--- Work to complete ---
For each line of the listing below that contains the string "bottom", copy the line.

--- Given records ---
+--
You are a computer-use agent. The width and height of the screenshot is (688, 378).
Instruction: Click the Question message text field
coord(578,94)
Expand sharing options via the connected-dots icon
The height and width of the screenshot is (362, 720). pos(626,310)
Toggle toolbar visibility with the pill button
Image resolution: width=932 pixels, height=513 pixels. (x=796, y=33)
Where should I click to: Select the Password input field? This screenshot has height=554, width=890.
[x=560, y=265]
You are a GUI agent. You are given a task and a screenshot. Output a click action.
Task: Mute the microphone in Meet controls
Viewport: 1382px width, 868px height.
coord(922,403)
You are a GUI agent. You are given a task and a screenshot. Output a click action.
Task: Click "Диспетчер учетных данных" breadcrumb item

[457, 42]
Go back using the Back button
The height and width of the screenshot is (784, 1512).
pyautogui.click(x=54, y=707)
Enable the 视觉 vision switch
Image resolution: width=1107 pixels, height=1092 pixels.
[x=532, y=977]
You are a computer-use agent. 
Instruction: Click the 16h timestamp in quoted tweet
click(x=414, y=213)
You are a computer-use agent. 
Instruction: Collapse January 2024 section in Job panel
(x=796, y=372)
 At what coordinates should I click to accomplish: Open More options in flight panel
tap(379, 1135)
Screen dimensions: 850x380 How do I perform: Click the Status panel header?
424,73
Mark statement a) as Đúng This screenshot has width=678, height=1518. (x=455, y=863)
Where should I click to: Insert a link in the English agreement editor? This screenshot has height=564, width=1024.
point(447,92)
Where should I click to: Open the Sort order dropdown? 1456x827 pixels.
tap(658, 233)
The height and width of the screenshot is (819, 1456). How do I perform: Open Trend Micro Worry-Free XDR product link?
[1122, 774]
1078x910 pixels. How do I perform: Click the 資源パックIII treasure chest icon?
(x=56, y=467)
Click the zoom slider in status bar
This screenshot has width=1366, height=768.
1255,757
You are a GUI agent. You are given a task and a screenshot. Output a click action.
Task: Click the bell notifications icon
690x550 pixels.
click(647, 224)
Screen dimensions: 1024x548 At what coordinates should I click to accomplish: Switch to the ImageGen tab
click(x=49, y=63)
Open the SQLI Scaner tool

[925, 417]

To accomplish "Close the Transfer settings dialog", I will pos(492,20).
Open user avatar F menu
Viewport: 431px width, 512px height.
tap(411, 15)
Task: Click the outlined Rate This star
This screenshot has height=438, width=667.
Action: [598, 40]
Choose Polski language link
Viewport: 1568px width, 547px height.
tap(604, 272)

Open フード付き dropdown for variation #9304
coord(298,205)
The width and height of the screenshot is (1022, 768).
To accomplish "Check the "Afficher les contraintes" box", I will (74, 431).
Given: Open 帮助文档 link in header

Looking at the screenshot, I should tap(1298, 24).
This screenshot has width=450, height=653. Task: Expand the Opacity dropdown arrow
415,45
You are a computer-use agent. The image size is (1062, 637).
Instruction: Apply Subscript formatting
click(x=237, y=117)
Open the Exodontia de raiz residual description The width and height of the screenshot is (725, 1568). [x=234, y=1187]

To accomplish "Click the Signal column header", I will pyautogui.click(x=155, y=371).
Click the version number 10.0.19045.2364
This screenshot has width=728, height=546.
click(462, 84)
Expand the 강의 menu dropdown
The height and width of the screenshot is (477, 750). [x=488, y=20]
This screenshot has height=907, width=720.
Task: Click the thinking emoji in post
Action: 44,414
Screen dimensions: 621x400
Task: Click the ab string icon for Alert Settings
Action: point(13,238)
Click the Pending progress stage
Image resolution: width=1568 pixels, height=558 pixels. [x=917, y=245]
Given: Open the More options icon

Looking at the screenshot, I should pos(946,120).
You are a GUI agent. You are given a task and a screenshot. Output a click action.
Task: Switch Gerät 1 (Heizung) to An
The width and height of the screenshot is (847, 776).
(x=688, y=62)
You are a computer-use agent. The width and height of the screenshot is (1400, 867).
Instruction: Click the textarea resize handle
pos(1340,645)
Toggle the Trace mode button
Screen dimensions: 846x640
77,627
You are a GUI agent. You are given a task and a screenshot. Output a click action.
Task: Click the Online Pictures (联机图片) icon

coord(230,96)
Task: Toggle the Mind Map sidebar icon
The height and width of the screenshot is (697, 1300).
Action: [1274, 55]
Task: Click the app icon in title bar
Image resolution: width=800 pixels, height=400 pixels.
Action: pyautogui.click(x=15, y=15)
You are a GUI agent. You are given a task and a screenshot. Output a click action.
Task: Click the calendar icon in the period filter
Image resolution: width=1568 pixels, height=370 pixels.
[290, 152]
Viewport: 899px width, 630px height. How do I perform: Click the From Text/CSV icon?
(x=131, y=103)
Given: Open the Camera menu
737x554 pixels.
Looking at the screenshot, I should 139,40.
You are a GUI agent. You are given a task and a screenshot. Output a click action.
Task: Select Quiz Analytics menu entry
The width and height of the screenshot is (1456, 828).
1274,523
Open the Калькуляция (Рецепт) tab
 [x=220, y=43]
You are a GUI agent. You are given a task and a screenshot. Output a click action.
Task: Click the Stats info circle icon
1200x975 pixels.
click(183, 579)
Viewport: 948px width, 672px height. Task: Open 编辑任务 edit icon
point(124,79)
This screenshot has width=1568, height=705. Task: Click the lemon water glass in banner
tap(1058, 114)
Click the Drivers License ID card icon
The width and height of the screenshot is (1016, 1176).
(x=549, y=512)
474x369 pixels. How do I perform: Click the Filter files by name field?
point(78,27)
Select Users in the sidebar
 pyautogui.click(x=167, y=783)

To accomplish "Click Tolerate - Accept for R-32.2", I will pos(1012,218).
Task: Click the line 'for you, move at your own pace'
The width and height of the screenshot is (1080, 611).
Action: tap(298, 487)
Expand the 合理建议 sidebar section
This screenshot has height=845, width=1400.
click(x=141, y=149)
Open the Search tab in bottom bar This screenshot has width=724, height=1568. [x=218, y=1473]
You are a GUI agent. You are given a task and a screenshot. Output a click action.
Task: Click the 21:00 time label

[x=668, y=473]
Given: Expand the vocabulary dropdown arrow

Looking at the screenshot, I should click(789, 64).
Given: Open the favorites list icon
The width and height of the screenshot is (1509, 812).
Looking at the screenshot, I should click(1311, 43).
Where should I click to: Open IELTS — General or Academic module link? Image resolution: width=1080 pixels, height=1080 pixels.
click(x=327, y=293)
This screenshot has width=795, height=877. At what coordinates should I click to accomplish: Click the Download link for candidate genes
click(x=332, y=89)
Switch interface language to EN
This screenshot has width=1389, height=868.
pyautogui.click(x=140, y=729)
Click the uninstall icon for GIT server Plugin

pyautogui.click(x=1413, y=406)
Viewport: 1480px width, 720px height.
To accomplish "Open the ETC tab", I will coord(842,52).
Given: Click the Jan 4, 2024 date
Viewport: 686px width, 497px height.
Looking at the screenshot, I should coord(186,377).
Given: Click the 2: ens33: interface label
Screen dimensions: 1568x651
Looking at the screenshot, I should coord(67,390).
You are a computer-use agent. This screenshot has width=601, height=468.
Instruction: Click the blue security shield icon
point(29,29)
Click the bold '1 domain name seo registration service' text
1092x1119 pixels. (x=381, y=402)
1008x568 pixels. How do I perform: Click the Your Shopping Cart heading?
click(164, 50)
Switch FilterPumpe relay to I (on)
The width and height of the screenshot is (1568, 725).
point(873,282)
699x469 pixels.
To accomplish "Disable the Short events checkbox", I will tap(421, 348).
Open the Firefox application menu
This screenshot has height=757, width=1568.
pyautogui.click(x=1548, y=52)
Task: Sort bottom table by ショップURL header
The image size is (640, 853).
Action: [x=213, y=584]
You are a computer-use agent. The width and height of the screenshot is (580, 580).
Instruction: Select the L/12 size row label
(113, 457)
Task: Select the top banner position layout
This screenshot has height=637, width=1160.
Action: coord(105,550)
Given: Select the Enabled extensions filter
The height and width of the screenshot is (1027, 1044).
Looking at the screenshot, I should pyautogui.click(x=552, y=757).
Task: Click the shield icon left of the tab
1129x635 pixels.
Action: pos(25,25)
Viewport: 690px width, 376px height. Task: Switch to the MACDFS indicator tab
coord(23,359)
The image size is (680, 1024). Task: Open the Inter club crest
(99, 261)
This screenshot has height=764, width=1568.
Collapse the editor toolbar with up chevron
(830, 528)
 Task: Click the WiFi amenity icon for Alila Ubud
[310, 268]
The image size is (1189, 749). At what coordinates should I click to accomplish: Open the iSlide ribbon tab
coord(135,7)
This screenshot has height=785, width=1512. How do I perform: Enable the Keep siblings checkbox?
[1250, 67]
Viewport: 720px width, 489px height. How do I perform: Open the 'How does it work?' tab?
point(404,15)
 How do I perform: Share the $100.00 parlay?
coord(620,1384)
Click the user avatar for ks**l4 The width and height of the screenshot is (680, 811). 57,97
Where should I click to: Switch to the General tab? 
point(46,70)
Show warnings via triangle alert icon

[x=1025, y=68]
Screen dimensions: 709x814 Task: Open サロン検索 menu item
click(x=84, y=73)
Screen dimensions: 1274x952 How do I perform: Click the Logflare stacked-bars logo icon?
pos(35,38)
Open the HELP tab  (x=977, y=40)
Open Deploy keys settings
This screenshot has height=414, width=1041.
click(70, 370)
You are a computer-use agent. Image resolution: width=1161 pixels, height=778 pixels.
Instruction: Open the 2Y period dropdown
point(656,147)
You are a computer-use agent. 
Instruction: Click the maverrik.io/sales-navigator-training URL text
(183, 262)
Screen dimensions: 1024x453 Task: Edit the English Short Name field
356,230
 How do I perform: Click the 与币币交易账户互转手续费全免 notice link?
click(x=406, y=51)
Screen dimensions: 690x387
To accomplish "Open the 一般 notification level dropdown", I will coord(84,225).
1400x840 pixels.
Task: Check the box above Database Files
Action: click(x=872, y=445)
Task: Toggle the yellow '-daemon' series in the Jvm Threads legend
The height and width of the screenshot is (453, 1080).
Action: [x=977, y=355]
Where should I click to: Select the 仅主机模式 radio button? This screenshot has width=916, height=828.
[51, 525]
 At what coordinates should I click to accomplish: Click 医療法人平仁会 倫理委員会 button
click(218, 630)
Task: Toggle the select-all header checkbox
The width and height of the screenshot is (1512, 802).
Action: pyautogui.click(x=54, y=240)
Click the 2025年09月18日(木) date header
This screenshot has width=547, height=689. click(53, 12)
+--
--- Final answer ---
Open the Search tab in bottom bar This screenshot has width=724, height=1568. [x=218, y=1473]
Task: Sort bottom table by ショップURL header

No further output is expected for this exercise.